Does anyone have ANY clue as to what the hell is happening here? There are probably details I'm missing here, but if they're necessary, I can easily provide them.
Thanks.
Posts
Whats your GPU/CPU temps
Yeah, see, I thought about all this. And the weird part is that it only appears to happen in SOME games. I've checked with the HIS manufacturer on it and they're just.. not being very helpful at all. I played Modern Warfare 2 for an hour or so tonight and nothing happened. Usually I get about 3-4 Starcraft 2 maps before it all restarts, and only about 15-20 minutes of the Guild 2 before it shuts off.
I will try to get my temps tomorrow, and yeah it's a home rig.
Processor: Intel Core 2 Duo 2.54Ghz, 4GB of RAM, windows XP 32-bit, ATI 5670 HD.
Power supply: 450W
450W - What manufacturer? What model? How old is it? Computer on 24/7/365 or only while in use?
I've had this sort of behaviour crop up a couple times now between the 4xxx and 5xxx series. Though that's out of quite a few of the cards.
Not sure if I'll be home tonight or not, so may have to wait on this stuff. But I do turn my computer off overnight.
He does not need a Megawatt PSU
650watts should be plenty for his PC and for future upgrades, and it can be gotten for much cheaper should he need to buy one for testing.
if his PSU was low quality or really old, I could see it, as PSU's lose capacity over time
I suggest bringing home a more powerful PSU, swapping it out, and seeing if the issue occurs. My guess is that it won't.

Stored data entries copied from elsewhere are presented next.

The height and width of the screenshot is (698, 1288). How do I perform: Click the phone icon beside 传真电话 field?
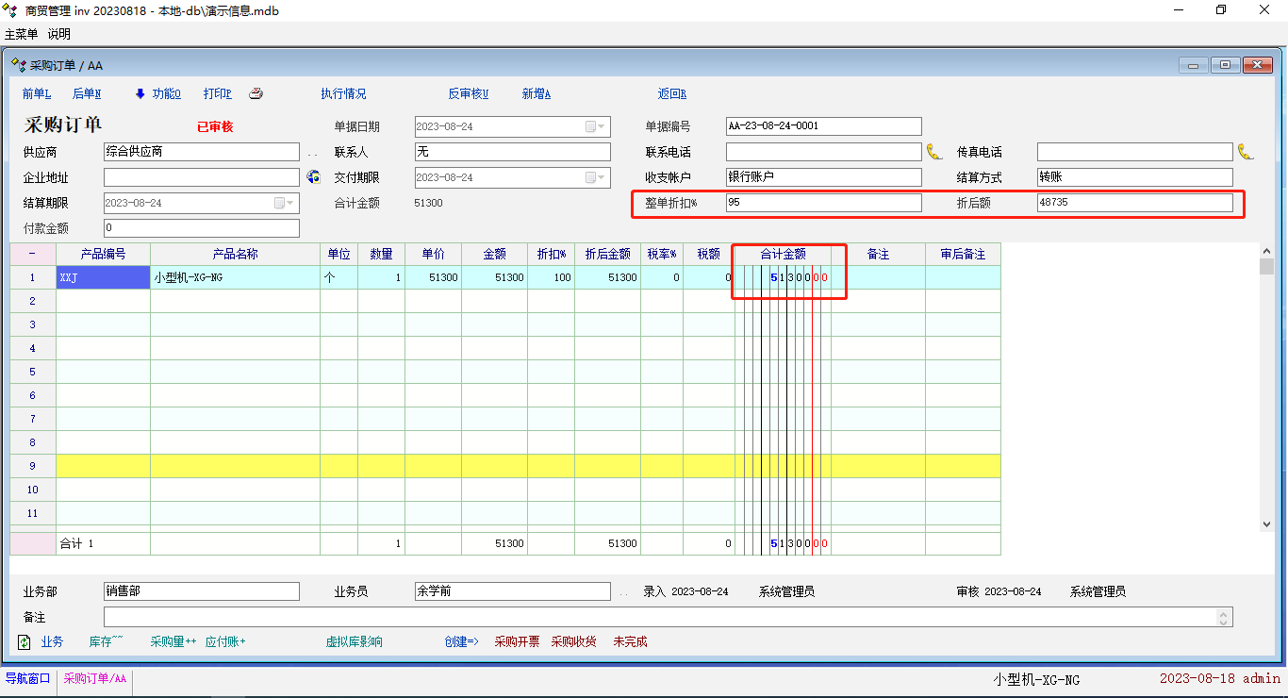[x=1246, y=152]
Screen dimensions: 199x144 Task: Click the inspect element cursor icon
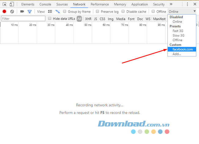coord(5,4)
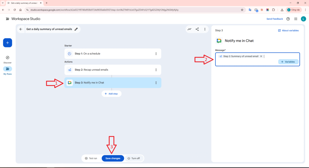Open Step 2 three-dot options menu
This screenshot has width=309, height=168.
pyautogui.click(x=156, y=70)
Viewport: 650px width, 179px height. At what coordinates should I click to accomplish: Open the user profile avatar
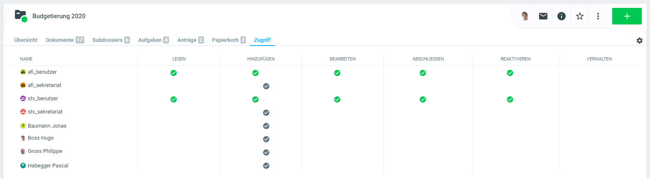[525, 16]
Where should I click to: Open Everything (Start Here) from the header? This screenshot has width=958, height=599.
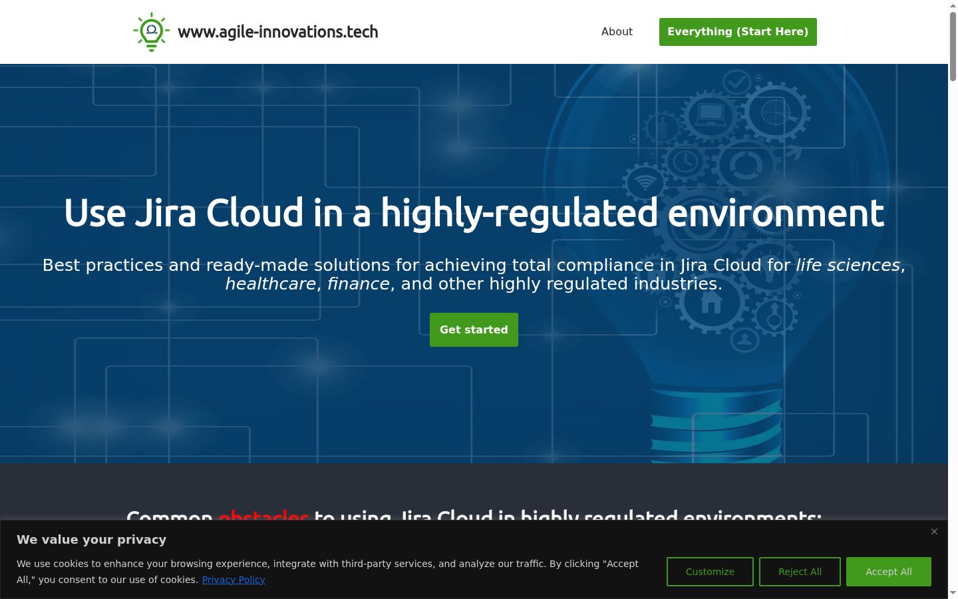click(x=738, y=32)
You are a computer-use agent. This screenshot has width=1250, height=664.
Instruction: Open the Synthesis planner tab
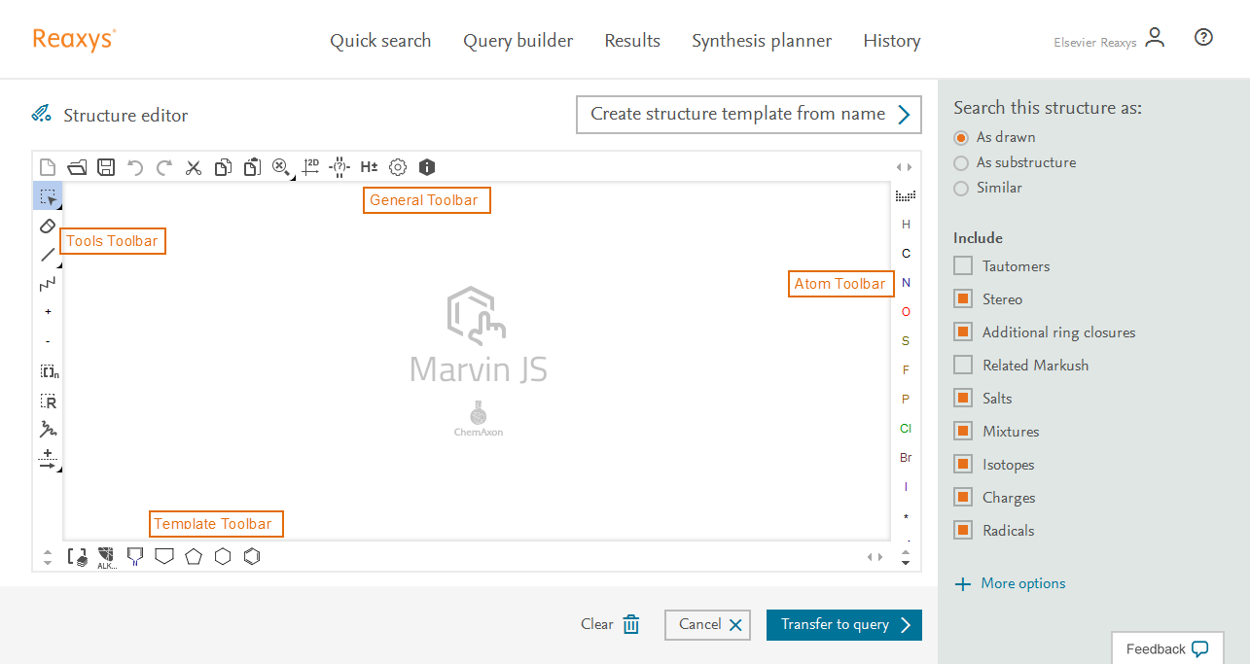[x=762, y=41]
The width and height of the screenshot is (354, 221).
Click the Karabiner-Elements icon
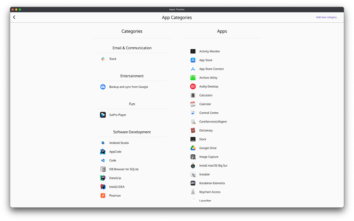[x=193, y=183]
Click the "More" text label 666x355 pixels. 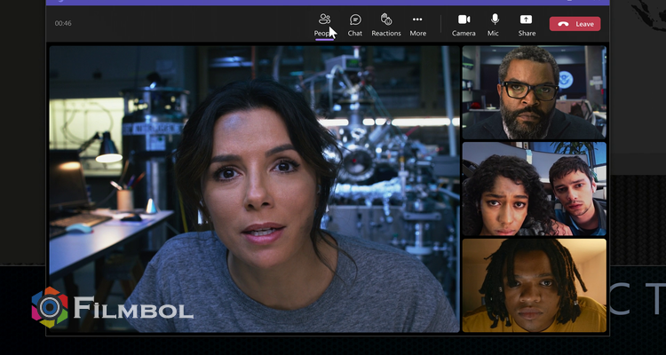click(417, 34)
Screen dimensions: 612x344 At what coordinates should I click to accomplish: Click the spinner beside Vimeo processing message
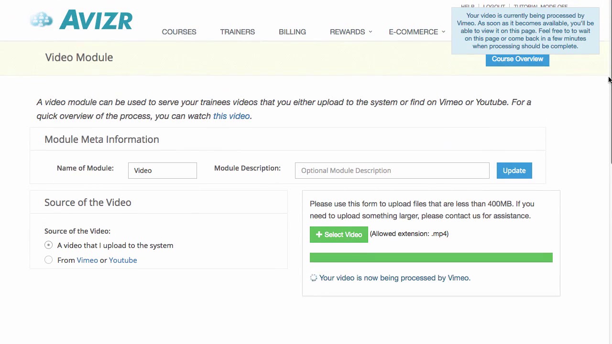[x=314, y=278]
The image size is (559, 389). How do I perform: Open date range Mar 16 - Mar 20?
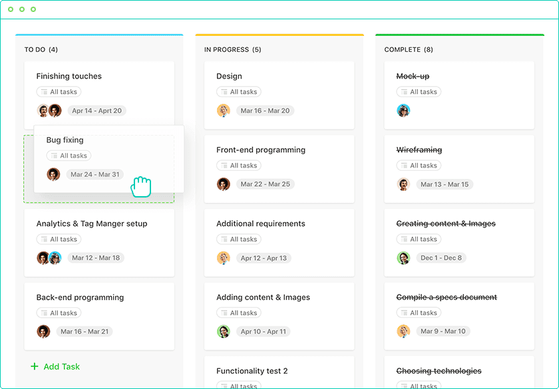265,111
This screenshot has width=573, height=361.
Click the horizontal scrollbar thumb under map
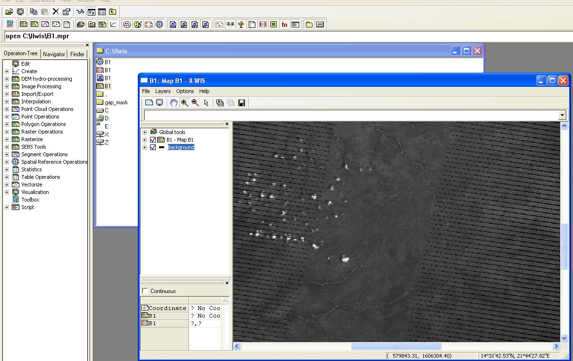396,346
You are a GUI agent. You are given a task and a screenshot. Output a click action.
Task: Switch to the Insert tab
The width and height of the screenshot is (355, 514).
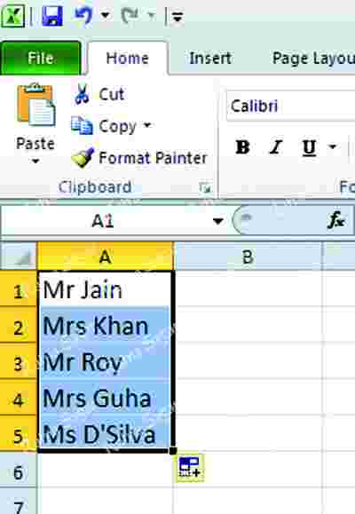point(210,59)
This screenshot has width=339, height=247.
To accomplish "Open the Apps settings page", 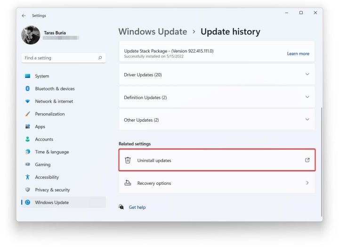I will (40, 127).
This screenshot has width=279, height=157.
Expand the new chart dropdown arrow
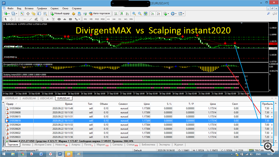pyautogui.click(x=8, y=13)
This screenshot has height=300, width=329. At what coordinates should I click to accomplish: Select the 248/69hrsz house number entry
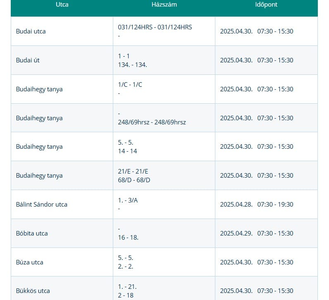point(152,122)
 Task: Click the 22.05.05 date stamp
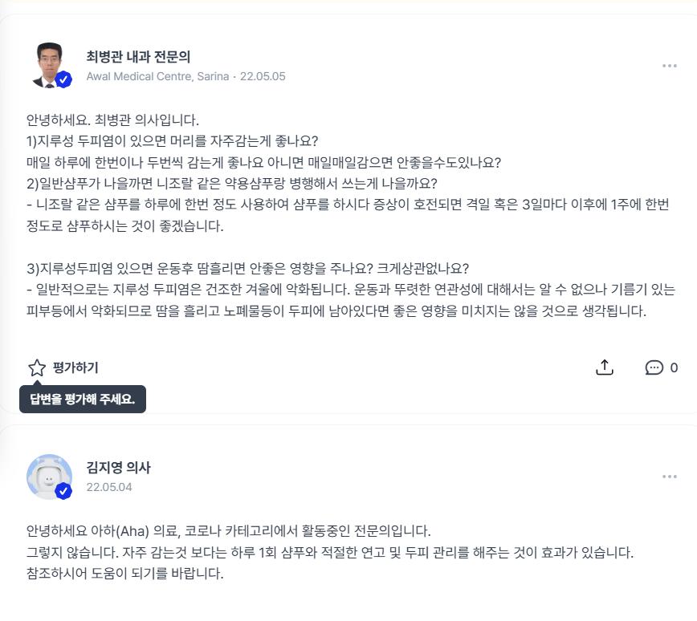click(263, 77)
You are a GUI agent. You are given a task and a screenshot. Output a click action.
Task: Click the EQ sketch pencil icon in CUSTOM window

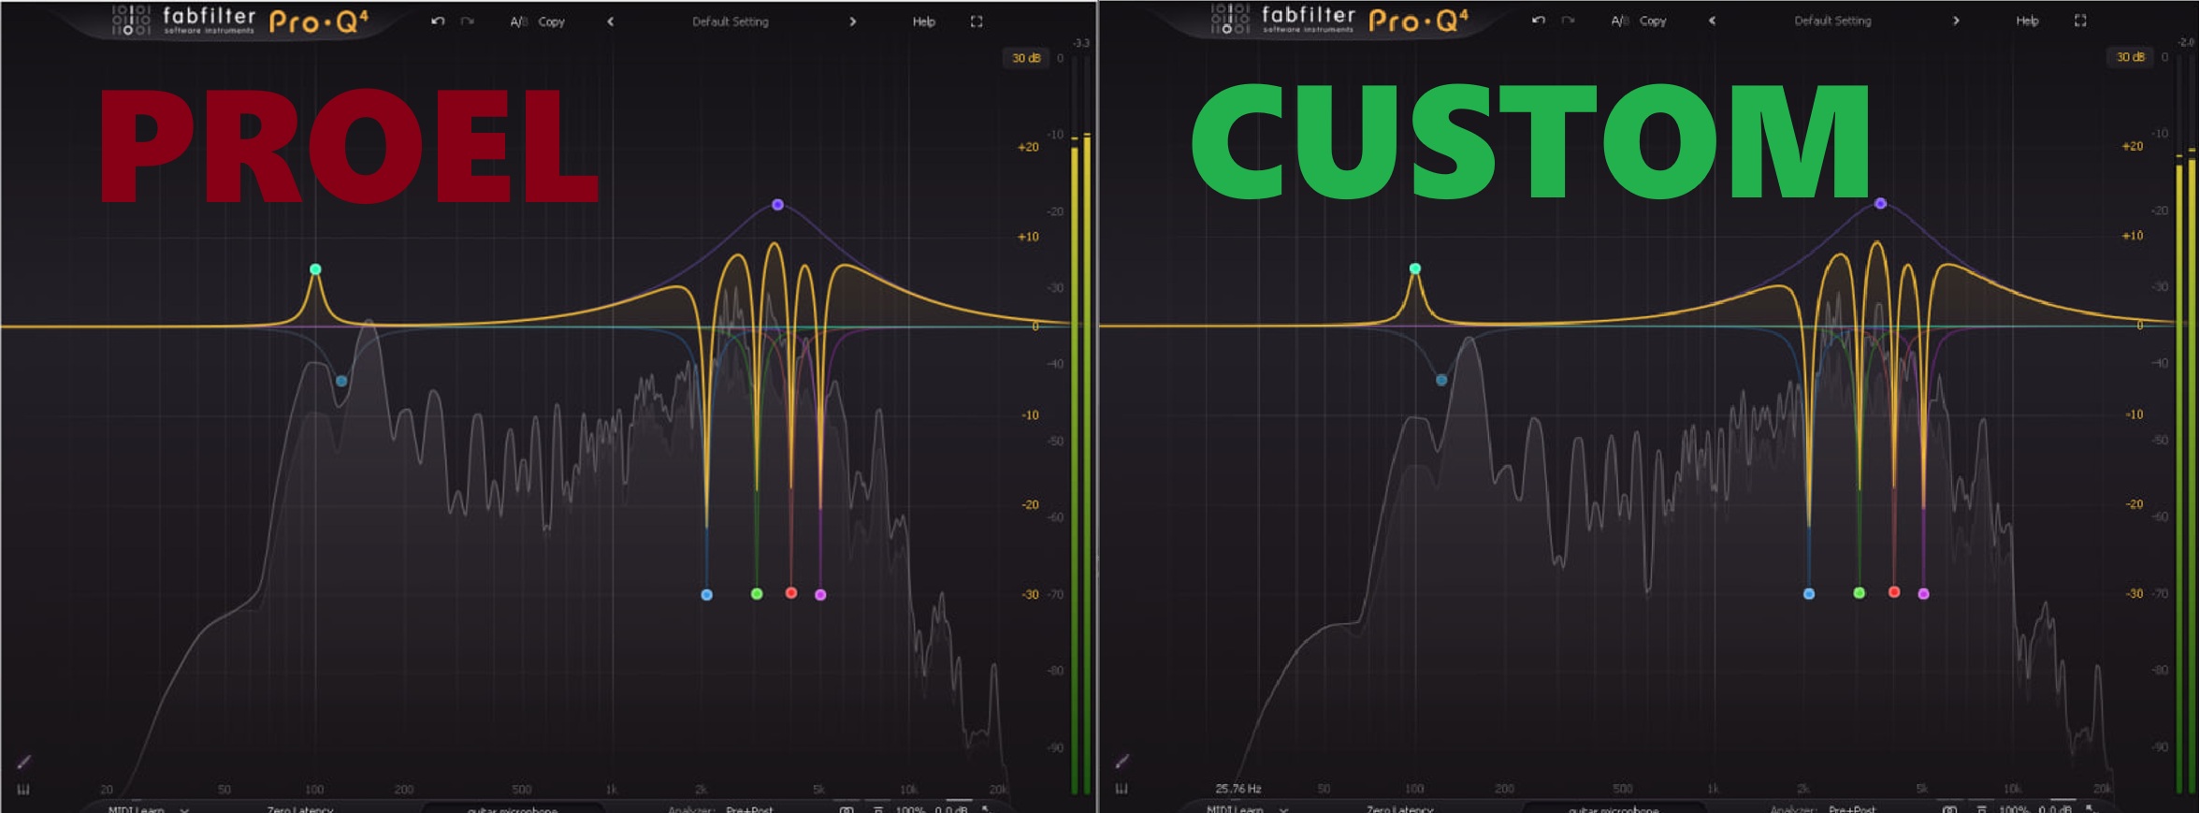[x=1122, y=761]
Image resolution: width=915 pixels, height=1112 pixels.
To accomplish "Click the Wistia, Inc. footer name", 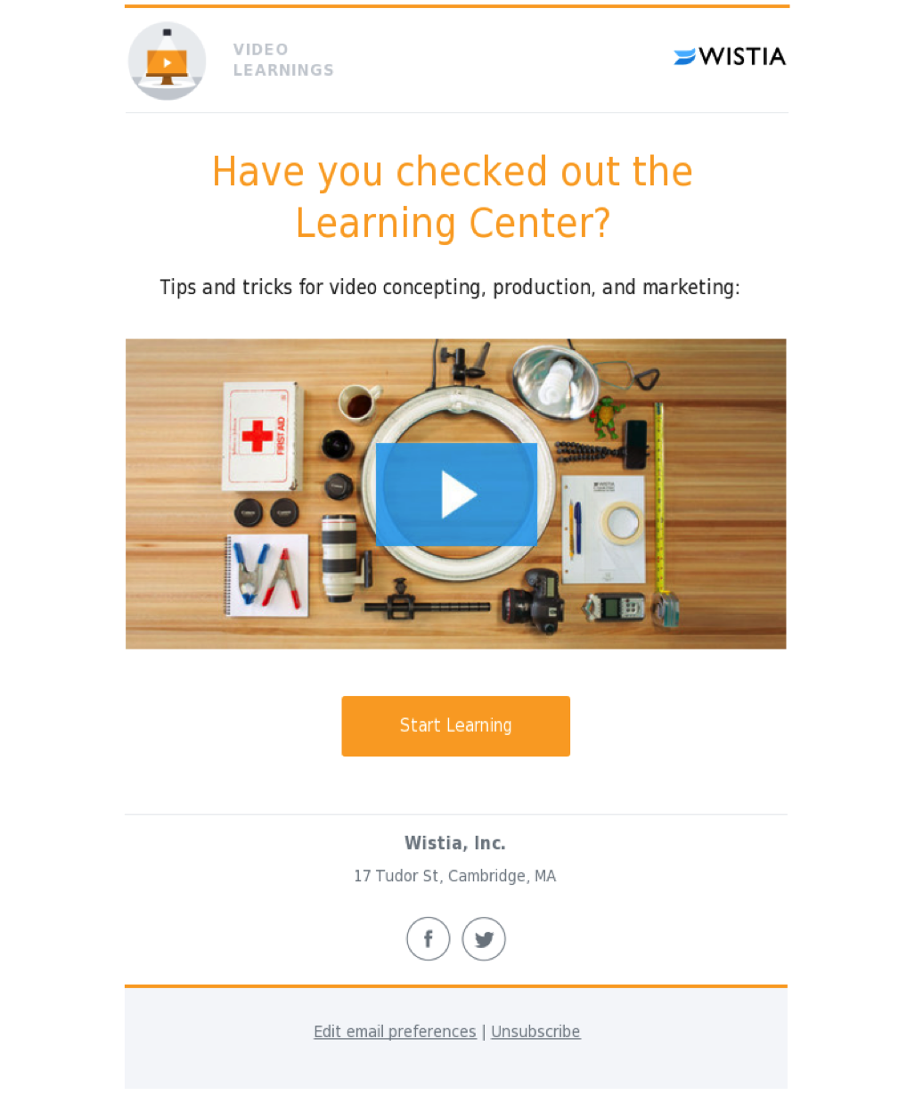I will (455, 843).
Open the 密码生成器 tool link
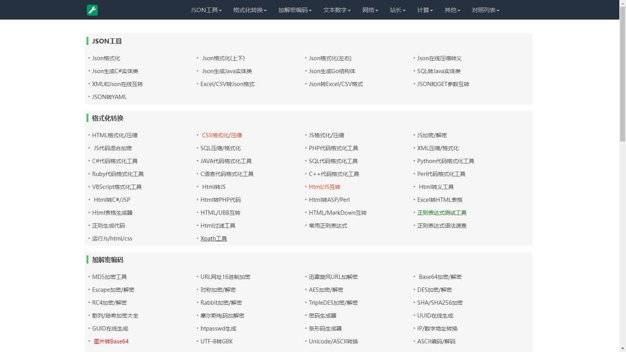626x352 pixels. [322, 316]
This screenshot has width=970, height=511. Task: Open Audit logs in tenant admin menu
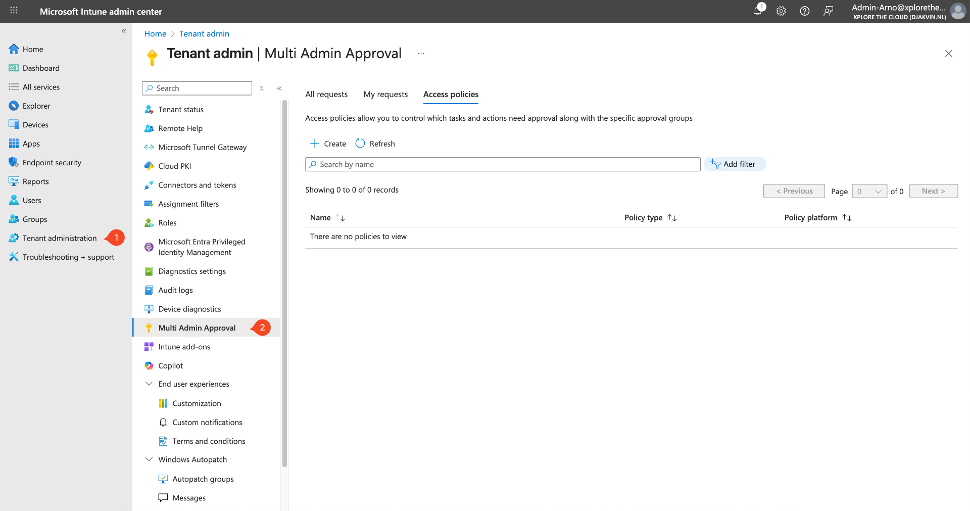tap(175, 290)
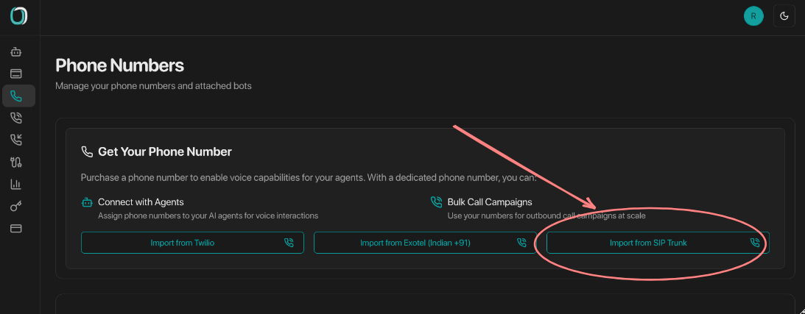Open the billing credit card sidebar icon
The width and height of the screenshot is (805, 314).
pos(16,229)
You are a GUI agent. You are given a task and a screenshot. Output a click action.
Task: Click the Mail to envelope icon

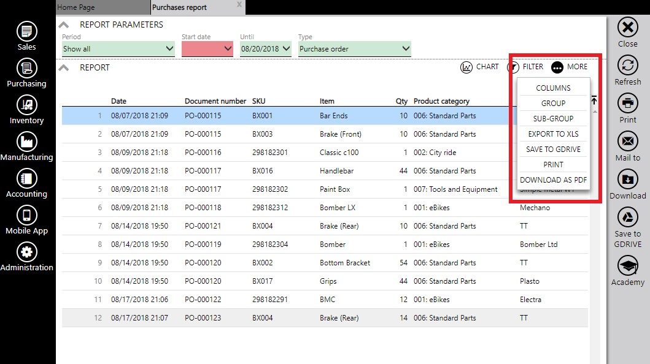(x=627, y=142)
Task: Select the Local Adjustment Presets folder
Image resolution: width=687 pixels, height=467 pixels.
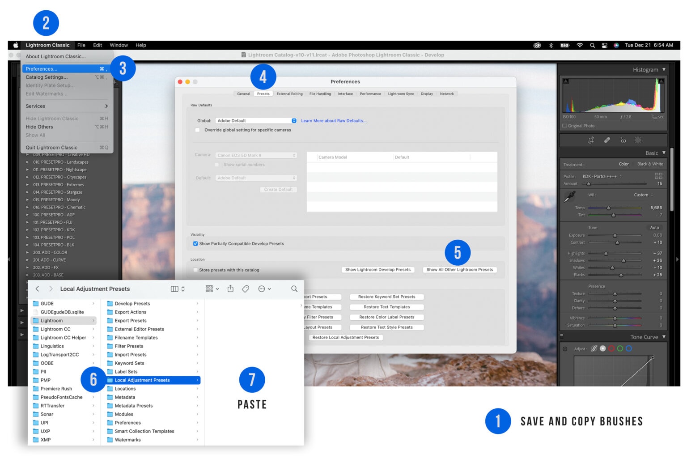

Usually video cards crapping out are either thermal problems (or chip damage accumulated from thermal problems), and power. The system spontaneously restarting isn't necessarily indicative of a software problem (unless you've set your system to reboot on a bluescreen, and I don't think that's the default).
The card's new (although one should be cautious about rejecting possible sources of problems just because equipment is new - lemons are out there). OP hasn't posted card temps, but for the moment, let's assume they're fine. If it was a thermal problem, I'd tend to think it'd happen pretty reliably as soon as the card went into 3D mode at all - not just when the card's really taxed. Chip temperatures spike as soon as you turn the thing on, it only varys very little with load. Being right on the very edge of thermal failure only at the high end of GPU loading isn't impossible, but it would be somewhat exceptional.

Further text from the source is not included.